H1 2026 earnings summary
16 Jun, 2026Executive summary
Proportionate operational EBITDAF rose 7% year-over-year to NZ$514 million for HY26, driven by strong performance from CDC and Longroad, and international digital and renewables growth despite a subdued New Zealand economy.
Net parent surplus reached NZ$631.5 million, reversing a prior loss, mainly due to CDC asset valuation increases and the Manawa Energy sale.
Significant progress on NZ$1 billion divestment target, with sales of RetireAustralia, Fortysouth, and legacy property assets covering over half the goal.
Portfolio asset value increased to over NZ$19 billion, up NZ$735 million in six months, mainly from CDC and Longroad investments.

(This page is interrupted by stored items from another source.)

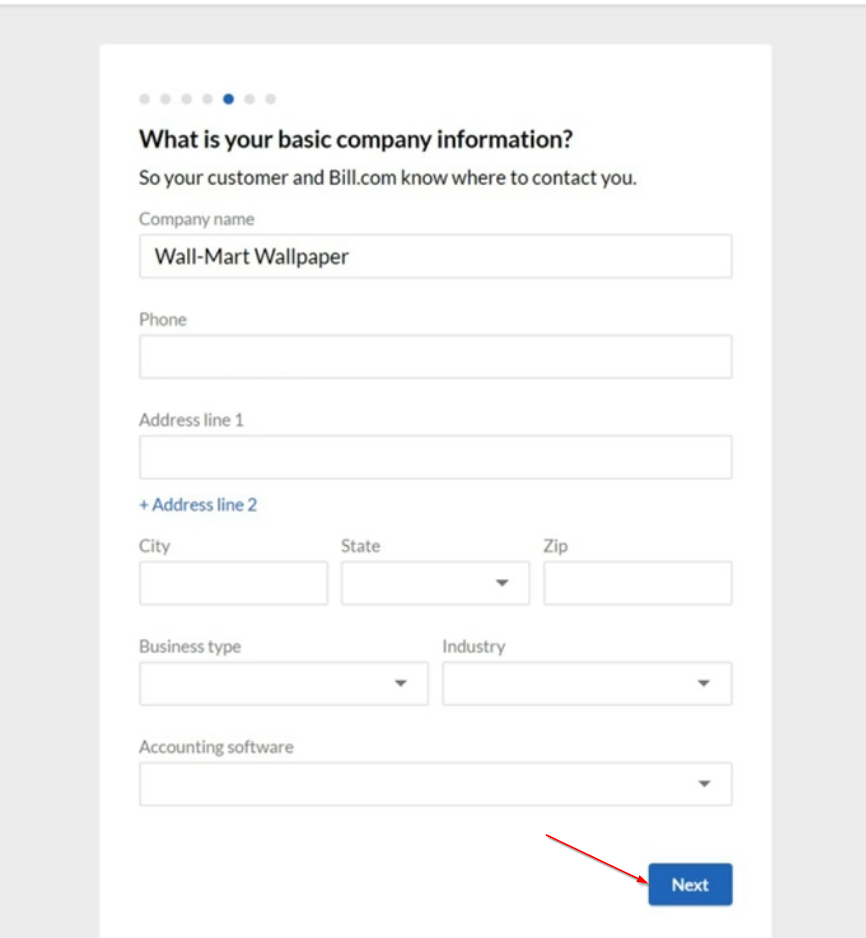Focus the Company name text field
Screen dimensions: 866x938
[x=435, y=256]
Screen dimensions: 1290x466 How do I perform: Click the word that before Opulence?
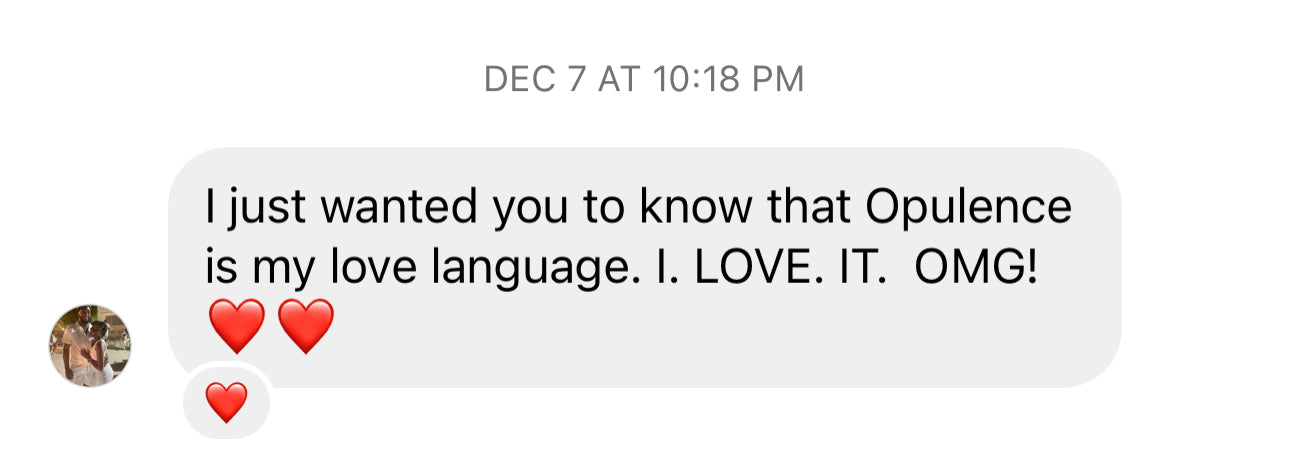(810, 208)
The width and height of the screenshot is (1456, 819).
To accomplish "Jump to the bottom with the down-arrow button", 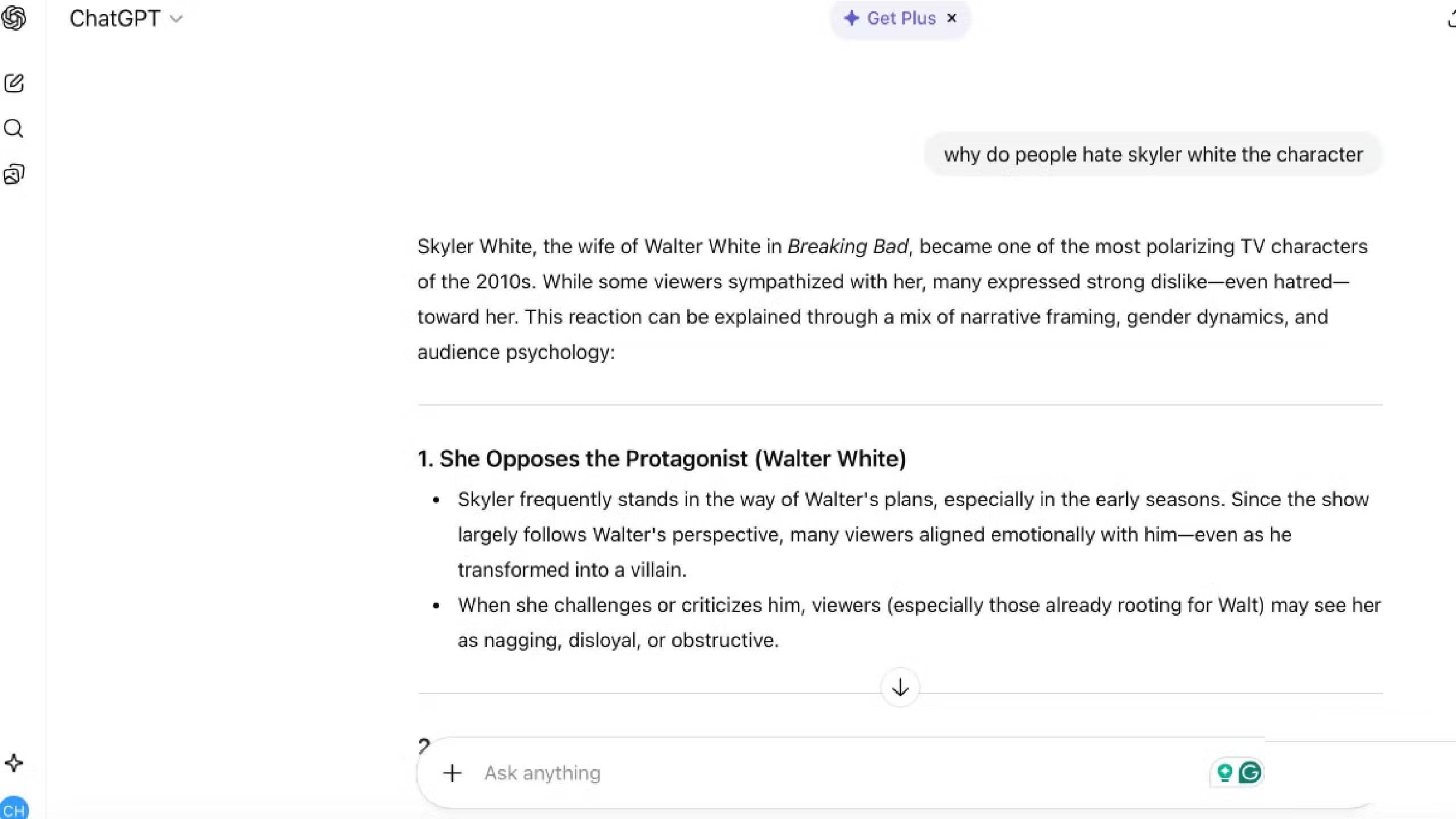I will pyautogui.click(x=900, y=688).
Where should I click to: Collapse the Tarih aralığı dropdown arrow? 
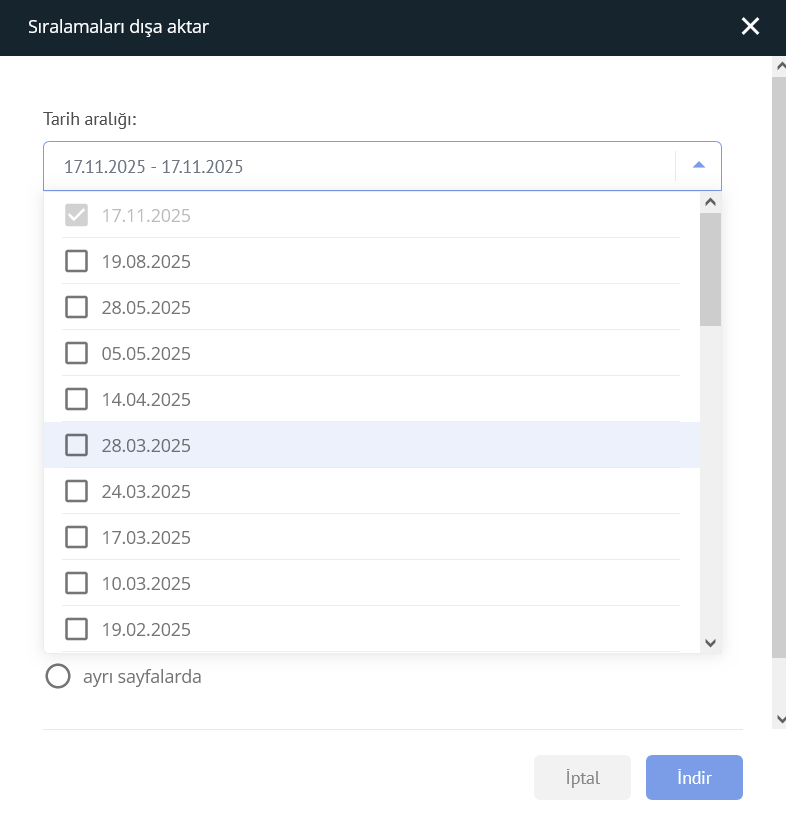point(699,166)
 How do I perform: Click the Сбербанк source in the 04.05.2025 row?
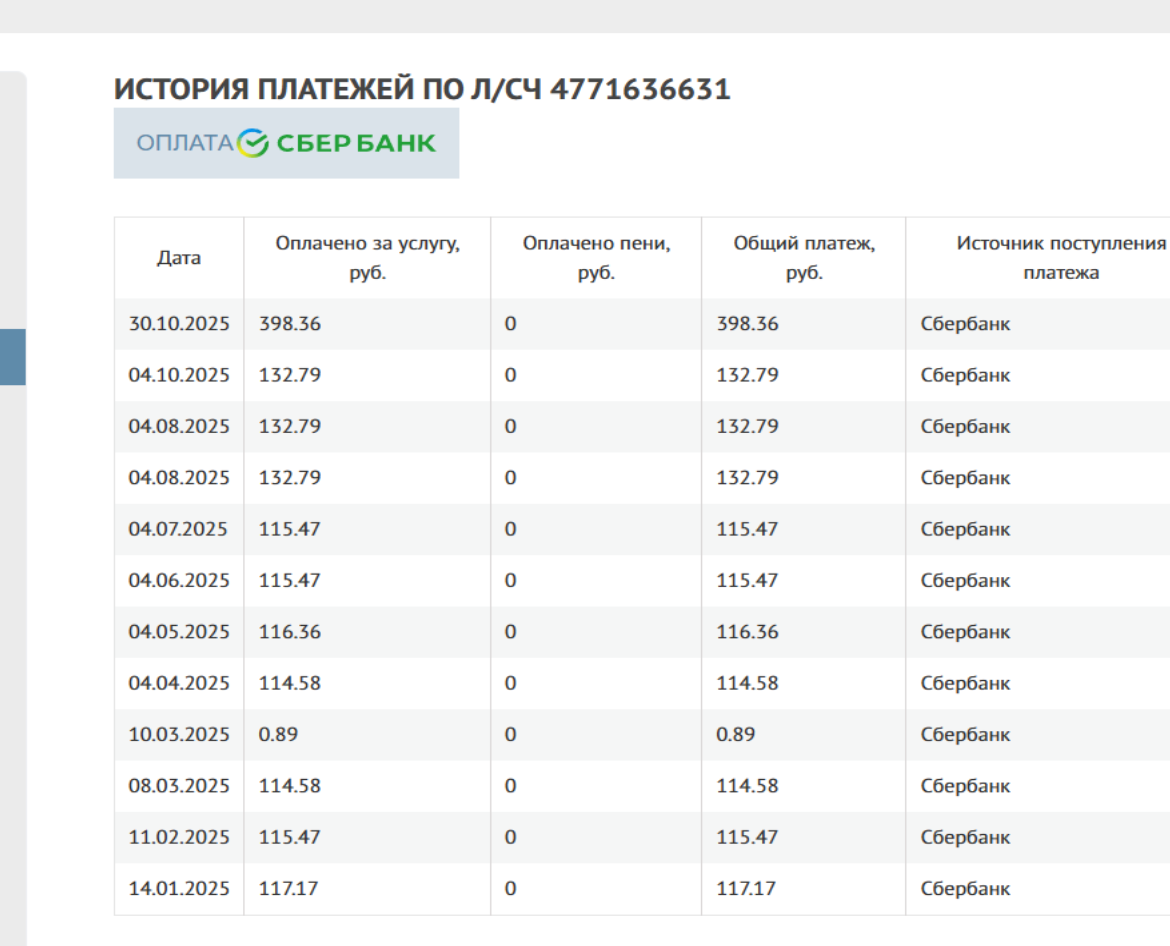[965, 632]
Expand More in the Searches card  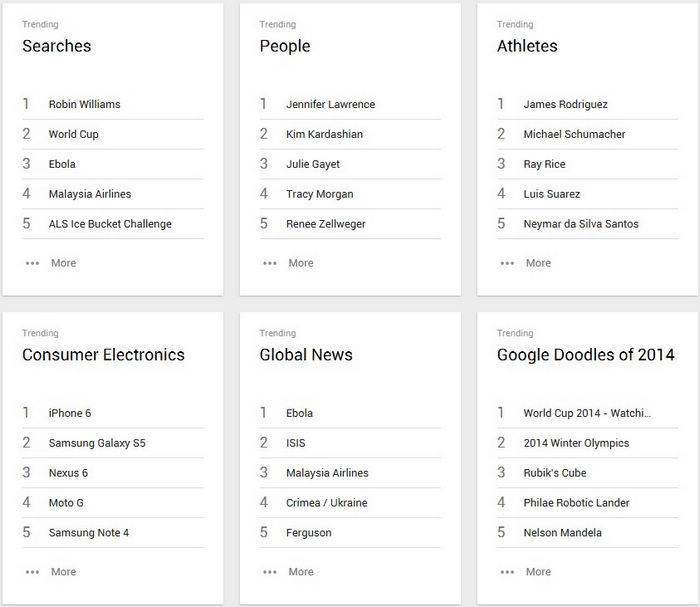(63, 263)

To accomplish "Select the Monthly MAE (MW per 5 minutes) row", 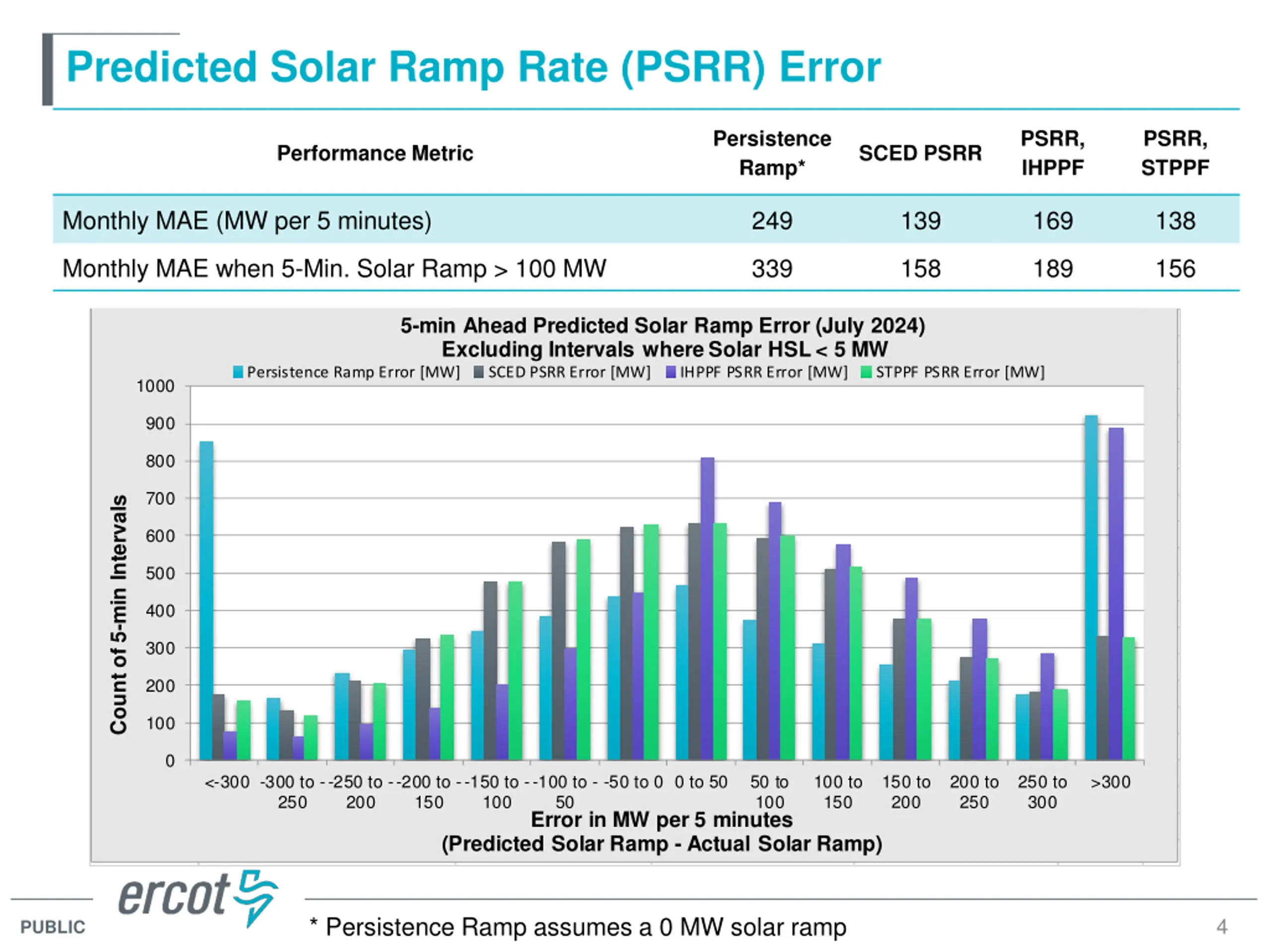I will coord(646,220).
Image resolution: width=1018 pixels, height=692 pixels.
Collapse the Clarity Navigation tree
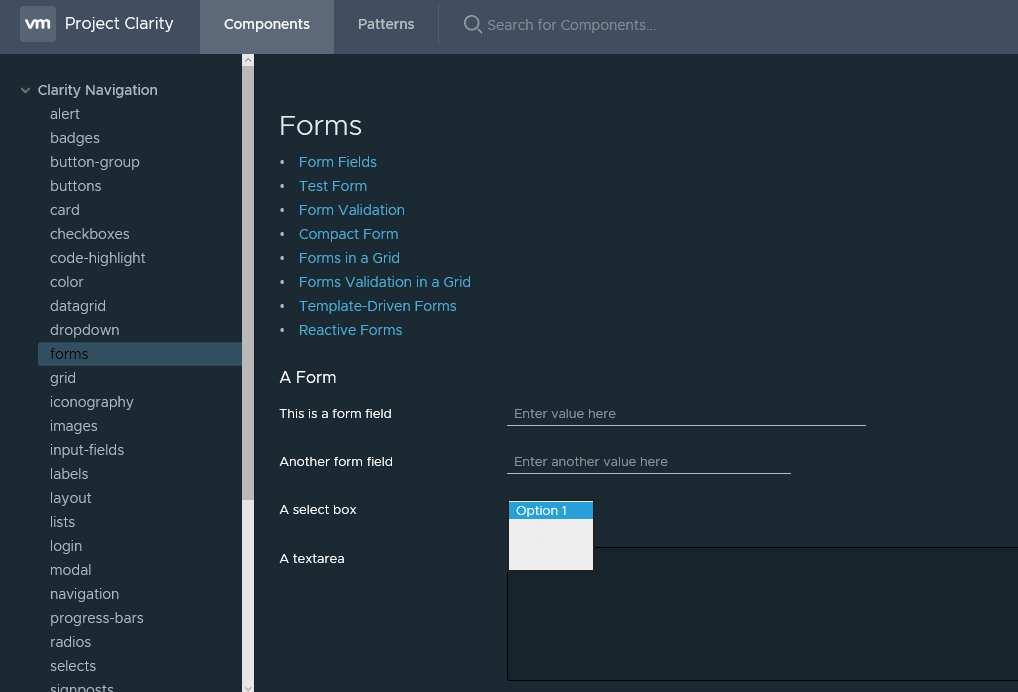pos(24,90)
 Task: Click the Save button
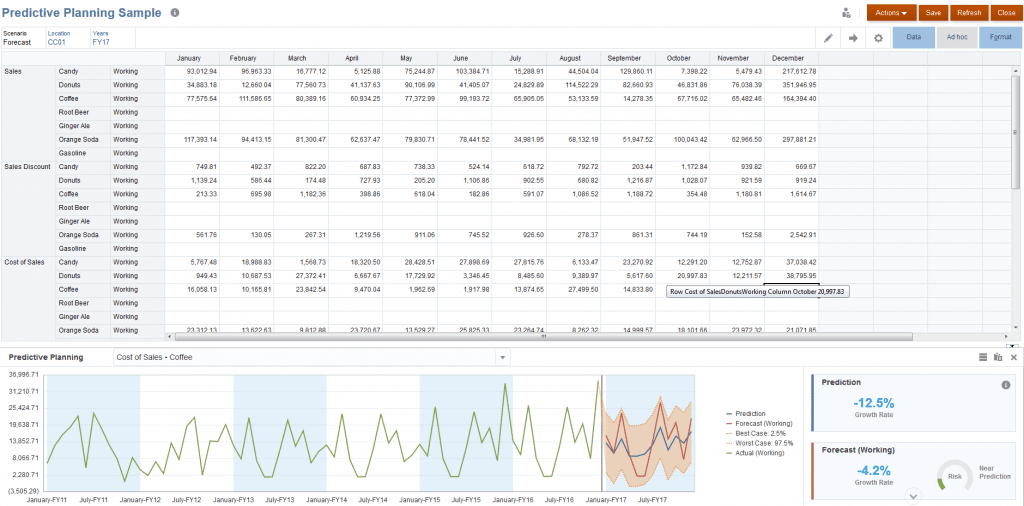(x=933, y=13)
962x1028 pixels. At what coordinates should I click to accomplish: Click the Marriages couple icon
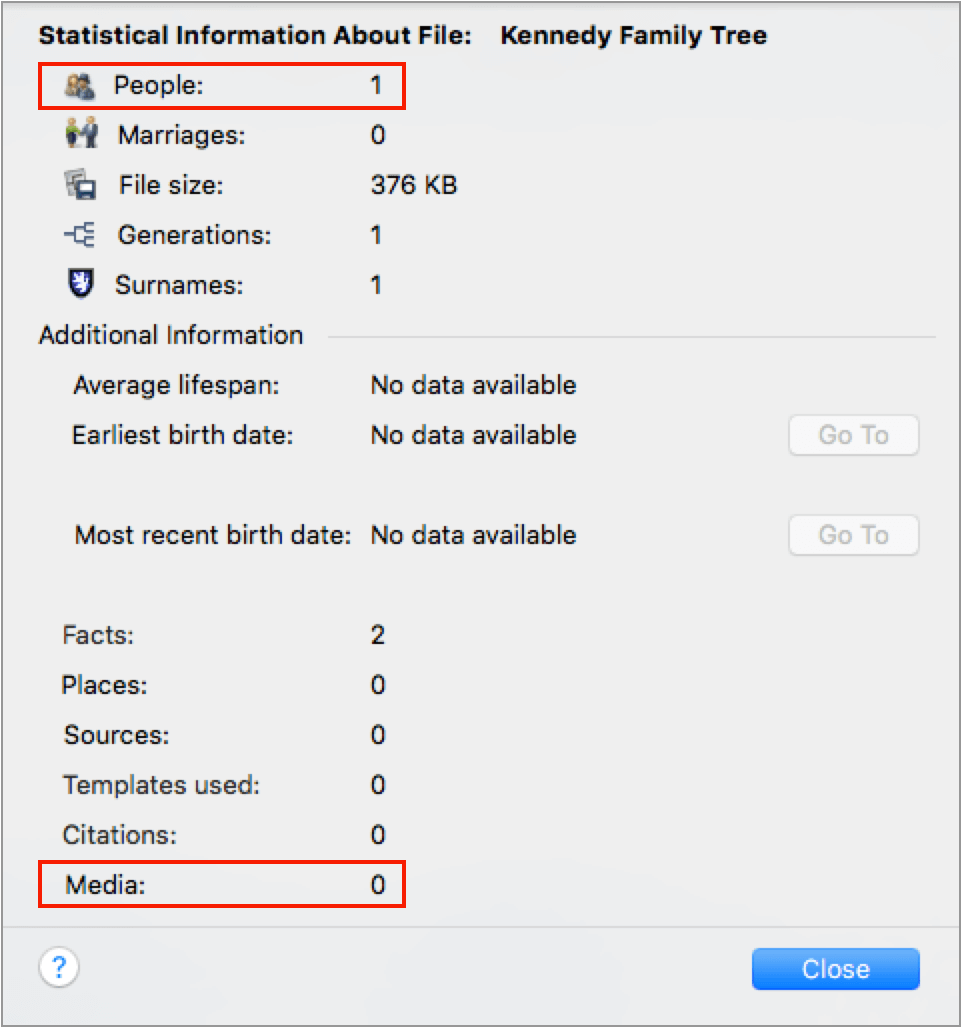point(81,135)
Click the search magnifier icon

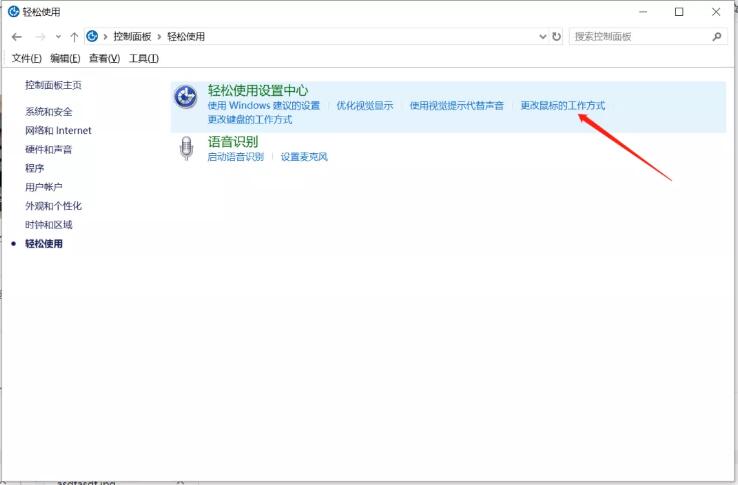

Interim dividend of 7.25 cents per share declared, with a 2% discount for reinvestment and annualized growth of ~2%.
Financial highlights
Proportionate operational EBITDAF: NZ$514 million, up 7% year-over-year, led by CDC and Longroad.
Proportionate capex was NZ$1.14 billion, with 69% allocated to CDC and Longroad; capex guidance unchanged at NZ$2.2–2.6 billion.
Asset valuation reached over NZ$19 billion, with significant uplift from CDC's transaction-based revaluation.
Net surplus for the period was NZ$631.5 million, compared to a loss of NZ$241.5 million in the prior year.
Net asset value per share increased to NZ$15.55.
Outlook and guidance
FY26 proportionate operational EBITDAF guidance updated to NZ$960–1,000 million, reflecting divestments.
CDC expected to double FY25 EBITDAF by FY27, with further A$250 million investment planned.
Proportionate capex guidance unchanged at NZ$2.2–2.6 billion.
Strong financial flexibility and funding capacity to support further growth and investment plans.